::: Records provided
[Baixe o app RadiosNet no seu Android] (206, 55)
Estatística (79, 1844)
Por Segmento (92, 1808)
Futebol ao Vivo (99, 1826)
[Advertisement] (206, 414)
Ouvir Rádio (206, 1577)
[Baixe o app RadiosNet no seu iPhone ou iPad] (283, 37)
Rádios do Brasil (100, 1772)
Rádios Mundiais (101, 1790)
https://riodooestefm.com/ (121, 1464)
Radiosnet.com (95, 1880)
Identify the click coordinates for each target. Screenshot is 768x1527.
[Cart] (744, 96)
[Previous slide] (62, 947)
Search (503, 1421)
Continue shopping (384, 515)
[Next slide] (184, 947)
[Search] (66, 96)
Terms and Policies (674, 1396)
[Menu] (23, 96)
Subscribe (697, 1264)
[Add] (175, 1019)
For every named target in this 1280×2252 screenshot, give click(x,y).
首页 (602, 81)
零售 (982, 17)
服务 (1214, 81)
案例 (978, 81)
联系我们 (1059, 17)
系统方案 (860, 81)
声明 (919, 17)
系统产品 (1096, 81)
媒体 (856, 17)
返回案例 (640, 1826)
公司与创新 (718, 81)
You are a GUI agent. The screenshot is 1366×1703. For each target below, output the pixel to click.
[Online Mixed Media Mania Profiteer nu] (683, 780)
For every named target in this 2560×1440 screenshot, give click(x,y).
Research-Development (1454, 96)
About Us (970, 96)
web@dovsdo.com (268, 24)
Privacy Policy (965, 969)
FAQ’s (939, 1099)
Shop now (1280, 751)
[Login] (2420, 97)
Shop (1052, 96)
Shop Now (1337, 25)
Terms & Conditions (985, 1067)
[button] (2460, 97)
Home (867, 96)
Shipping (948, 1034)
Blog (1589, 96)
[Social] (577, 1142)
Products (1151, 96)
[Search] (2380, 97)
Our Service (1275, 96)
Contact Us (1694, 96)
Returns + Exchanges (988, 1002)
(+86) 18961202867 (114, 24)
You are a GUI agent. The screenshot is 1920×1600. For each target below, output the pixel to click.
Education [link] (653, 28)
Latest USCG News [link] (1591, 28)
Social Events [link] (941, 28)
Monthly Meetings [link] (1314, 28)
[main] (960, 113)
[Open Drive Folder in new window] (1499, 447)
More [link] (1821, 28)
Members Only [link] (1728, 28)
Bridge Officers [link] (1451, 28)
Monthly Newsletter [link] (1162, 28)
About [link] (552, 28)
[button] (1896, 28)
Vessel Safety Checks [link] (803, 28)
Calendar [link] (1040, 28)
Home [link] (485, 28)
::::::
What is expected: The required output is every line of the entries, starting at the one that contains "For every named target in this 1280×2252" and ending at the last, copied exactly.

Solution for this problem:
For every named target in this 1280×2252 screenshot, give click(x,y).
首页 (602, 81)
零售 (982, 17)
服务 (1214, 81)
案例 (978, 81)
联系我们 (1059, 17)
系统方案 (860, 81)
声明 (919, 17)
系统产品 (1096, 81)
媒体 (856, 17)
返回案例 (640, 1826)
公司与创新 (718, 81)
You are a GUI agent. The screenshot is 1366×1703. For each target below, output the pixel to click.
[Online Mixed Media Mania Profiteer nu] (683, 780)
For every named target in this 2560×1440 screenshot, give click(x,y).
Research-Development (1454, 96)
About Us (970, 96)
web@dovsdo.com (268, 24)
Privacy Policy (965, 969)
FAQ’s (939, 1099)
Shop now (1280, 751)
[Login] (2420, 97)
Shop (1052, 96)
Shop Now (1337, 25)
Terms & Conditions (985, 1067)
[button] (2460, 97)
Home (867, 96)
Shipping (948, 1034)
Blog (1589, 96)
[Social] (577, 1142)
Products (1151, 96)
[Search] (2380, 97)
Our Service (1275, 96)
Contact Us (1694, 96)
Returns + Exchanges (988, 1002)
(+86) 18961202867 (114, 24)
You are a GUI agent. The screenshot is 1920×1600. For each target below, output the pixel to click.
Education [link] (653, 28)
Latest USCG News [link] (1591, 28)
Social Events [link] (941, 28)
Monthly Meetings [link] (1314, 28)
[main] (960, 113)
[Open Drive Folder in new window] (1499, 447)
More [link] (1821, 28)
Members Only [link] (1728, 28)
Bridge Officers [link] (1451, 28)
Monthly Newsletter [link] (1162, 28)
About [link] (552, 28)
[button] (1896, 28)
Vessel Safety Checks [link] (803, 28)
Calendar [link] (1040, 28)
Home [link] (485, 28)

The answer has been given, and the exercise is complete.